◆ **HOW TO COMPLETE THIS TASK**
Write out, exactly and in full, the records given below, but not their pictures.

== == ==

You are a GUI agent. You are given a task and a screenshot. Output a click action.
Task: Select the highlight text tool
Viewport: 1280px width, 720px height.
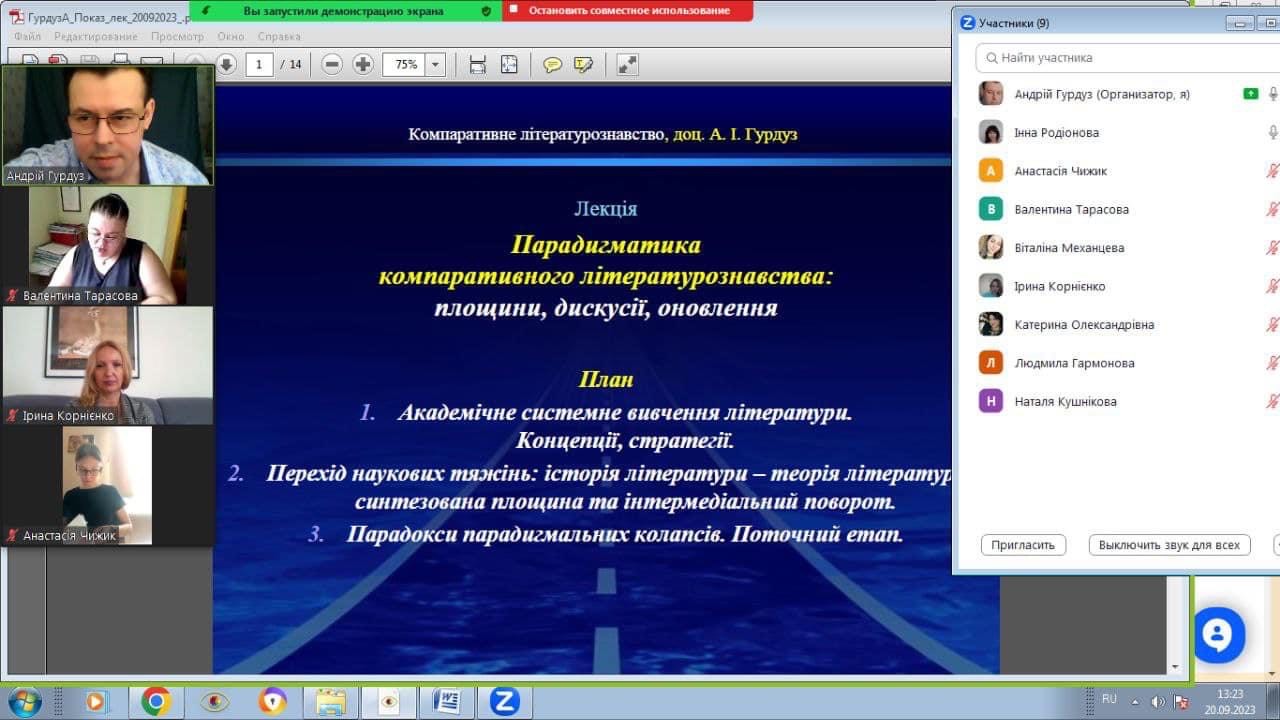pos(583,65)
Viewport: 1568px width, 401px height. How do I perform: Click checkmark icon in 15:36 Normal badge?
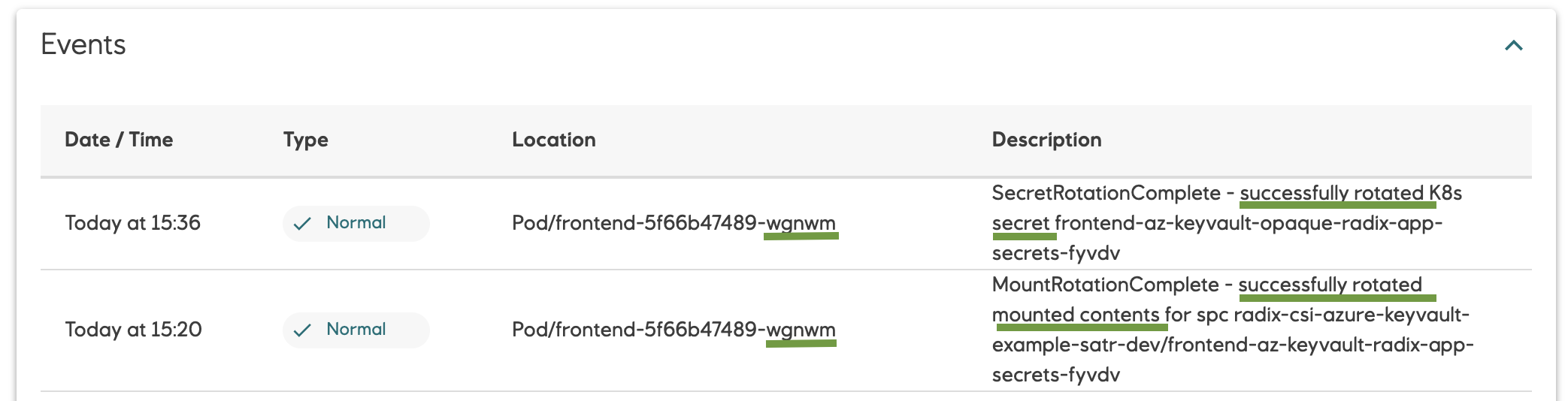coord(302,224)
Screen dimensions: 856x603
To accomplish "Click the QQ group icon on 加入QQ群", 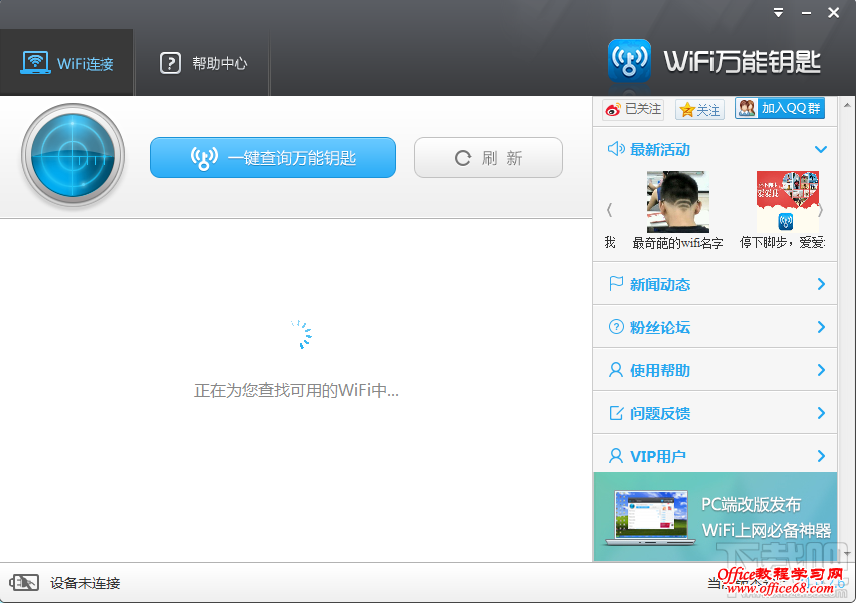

== == ==

◆ **SOLUTION FOR THIS TASK**
You are a GUI agent. You are given a task and a screenshot. Output a click action.
Task: Select the highlight text tool
Viewport: 1280px width, 720px height.
pos(583,65)
Viewport: 1568px width, 401px height. How do I perform: Click checkmark icon in 15:36 Normal badge?
coord(302,224)
Screen dimensions: 856x603
To accomplish "Click the QQ group icon on 加入QQ群", 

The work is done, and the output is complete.